[[ Information given, beginning ]]

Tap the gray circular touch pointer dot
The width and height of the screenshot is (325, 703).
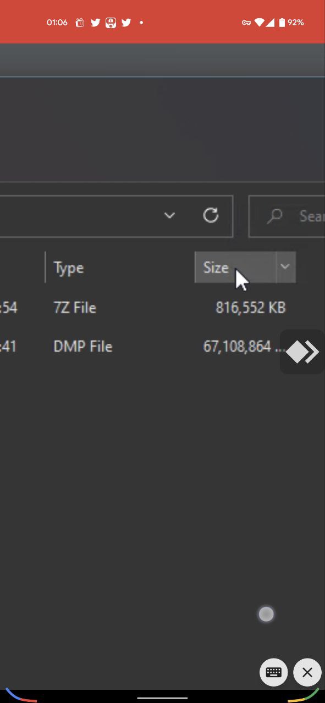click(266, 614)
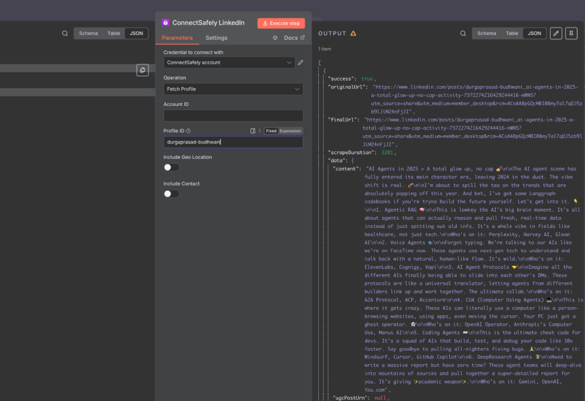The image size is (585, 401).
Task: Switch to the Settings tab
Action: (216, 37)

[[ Information given, end ]]

_Activity:_
Skip all pictures. Write out only the lines from the one containing "The width and" to the end of the listing above, inclusive, exactly as given.

_Solved exercise:_
The width and height of the screenshot is (325, 703).
click(266, 614)
The image size is (585, 401).
Task: Switch to the Settings tab
Action: (216, 37)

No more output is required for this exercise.